:: EXERCISE INPUTS ::
★ ★ ★ ★
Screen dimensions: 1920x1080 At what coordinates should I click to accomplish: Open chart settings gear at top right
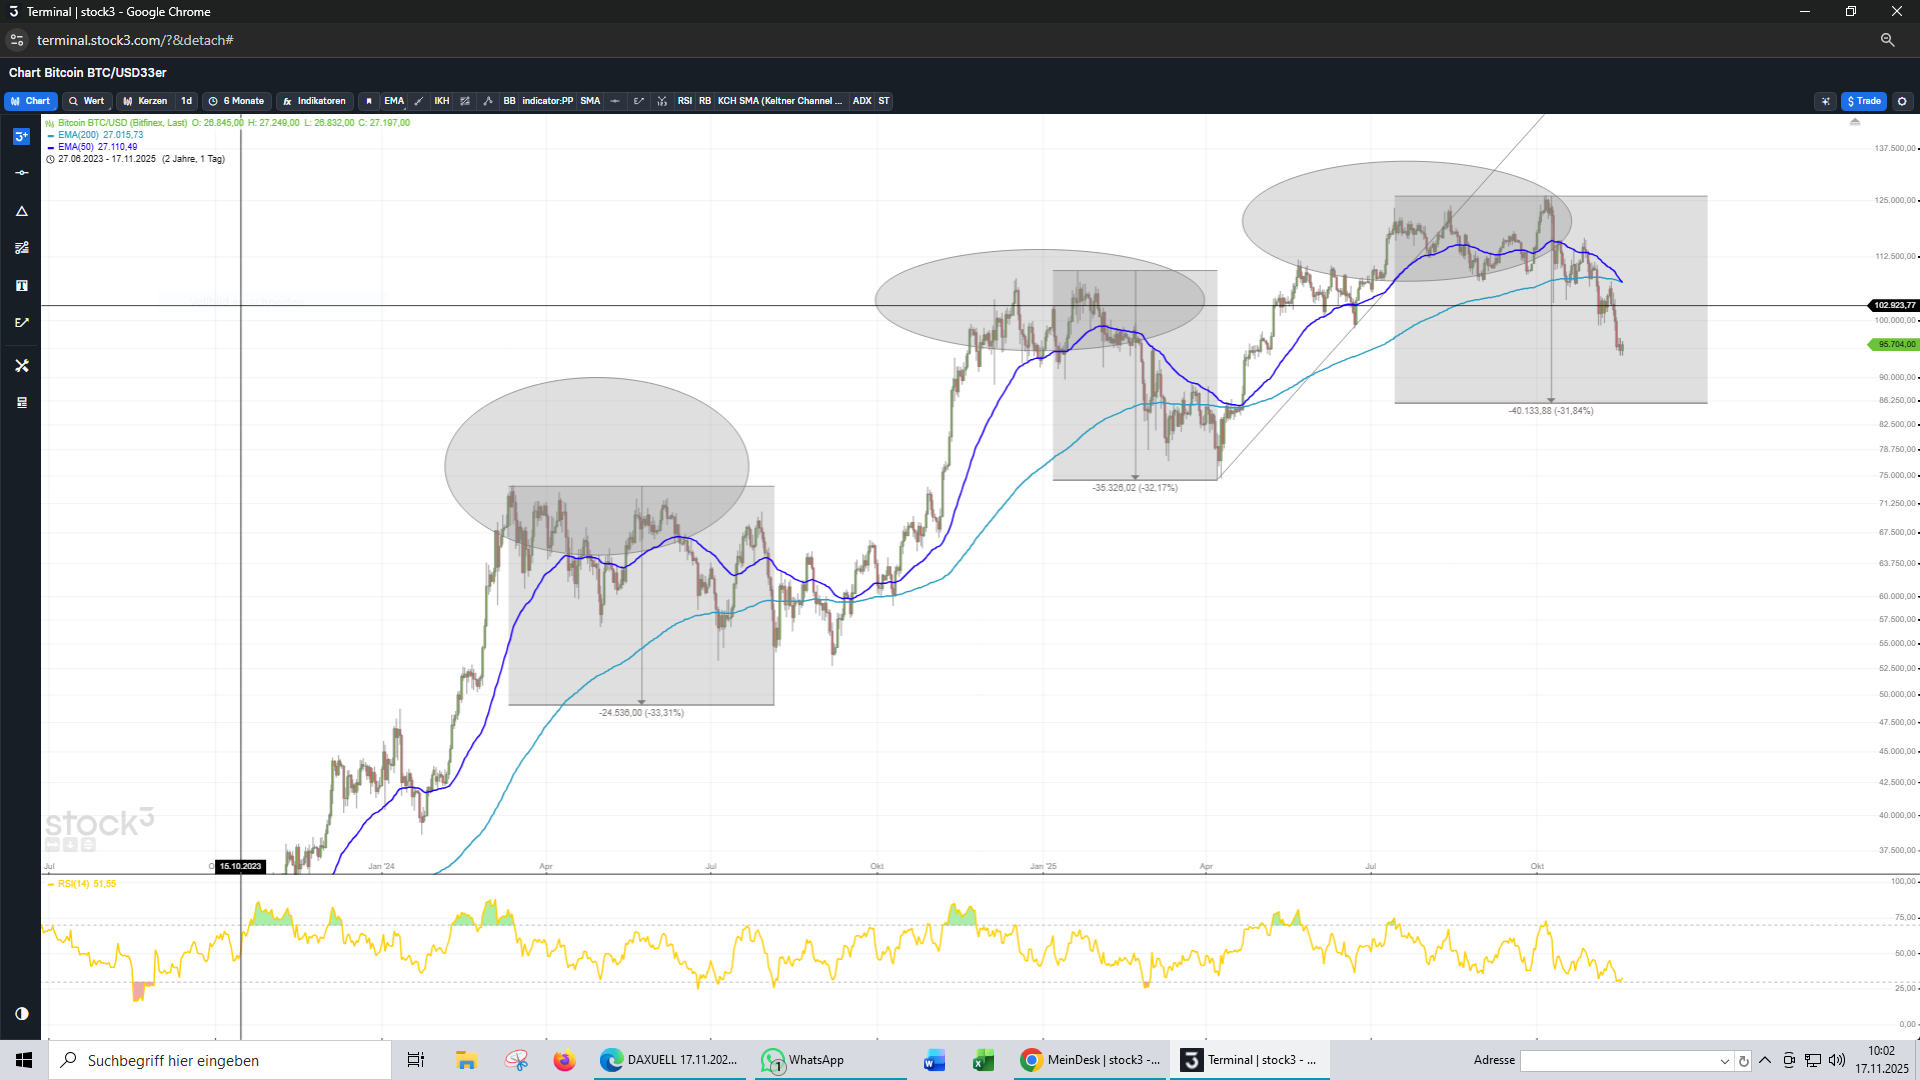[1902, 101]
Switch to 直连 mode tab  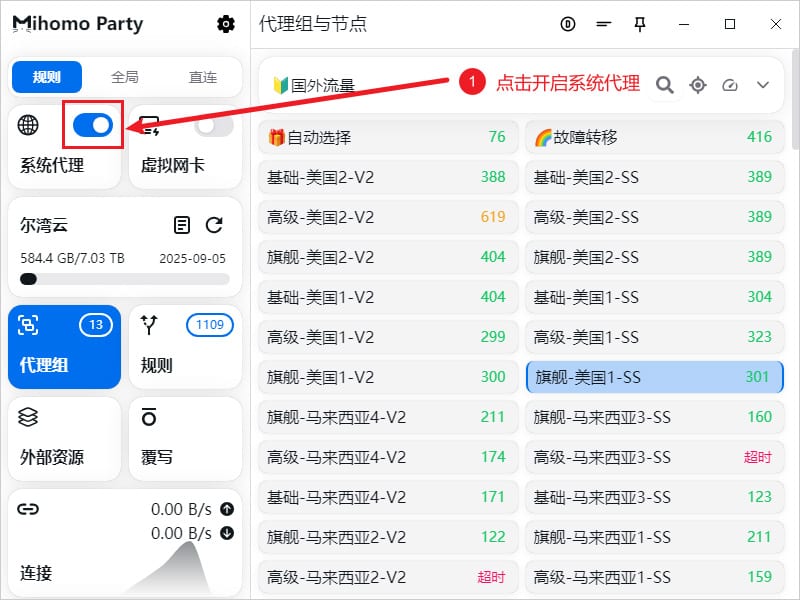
★ ★ ★ ★
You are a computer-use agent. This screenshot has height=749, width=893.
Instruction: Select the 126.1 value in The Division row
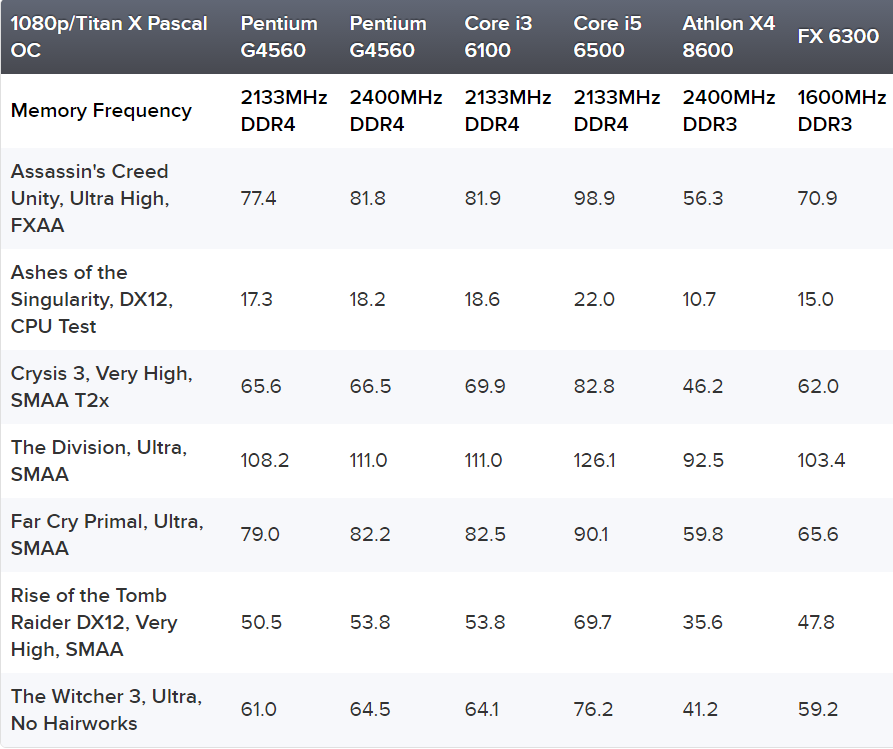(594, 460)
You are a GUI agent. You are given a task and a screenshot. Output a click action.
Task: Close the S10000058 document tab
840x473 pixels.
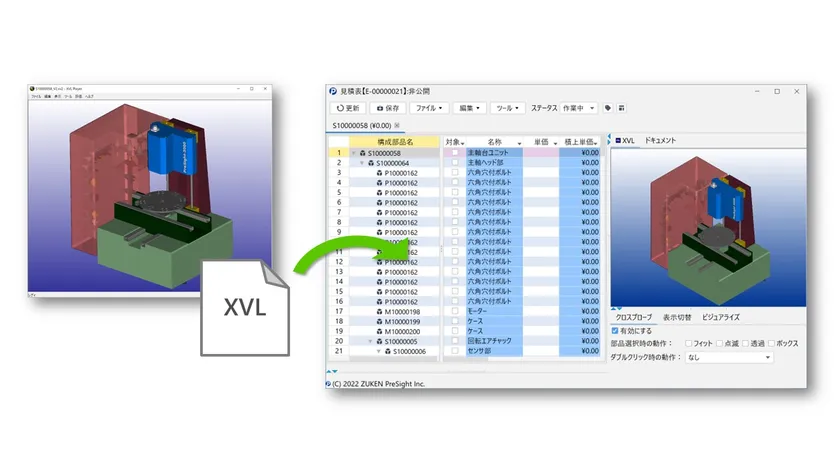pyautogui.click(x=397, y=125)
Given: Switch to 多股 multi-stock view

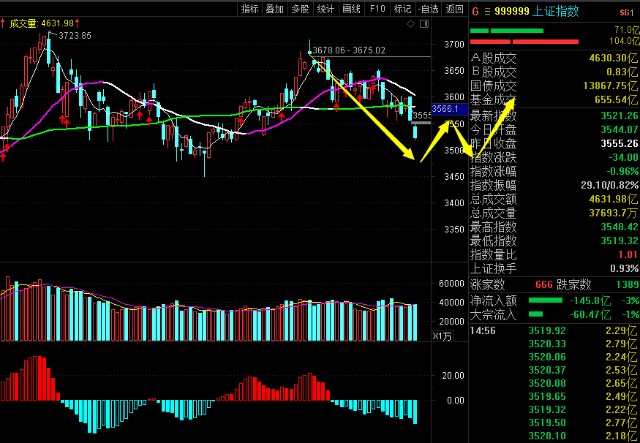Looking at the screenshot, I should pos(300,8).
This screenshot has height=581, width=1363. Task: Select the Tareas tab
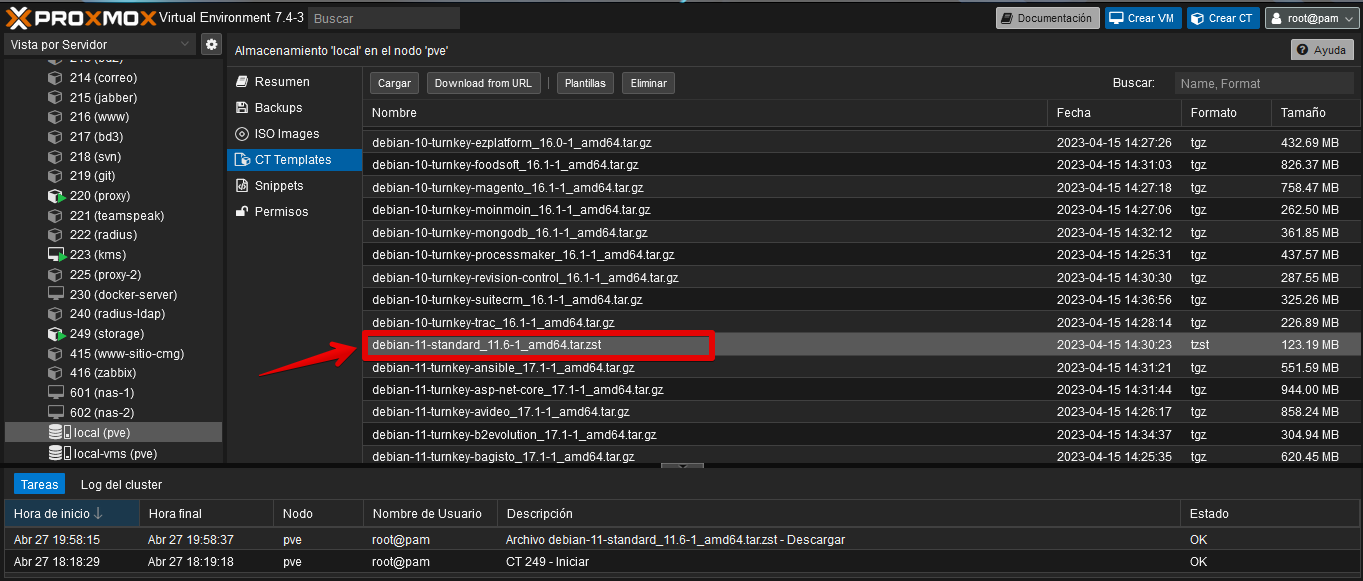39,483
★ ★ ★ ★
:: WHAT TO WORK ON ::
Print everything from the line containing "Screen dimensions: 1920x1080" down to the line containing "Switch to 直连 mode tab", both included, exactly as it appears in the data, leaving out the pictures.

:: ANSWER TO THIS PROBLEM ::
Screen dimensions: 1920x1080 At what coordinates should I click to accomplish: Open chart settings gear at top right
[1902, 101]
Switch to 直连 mode tab  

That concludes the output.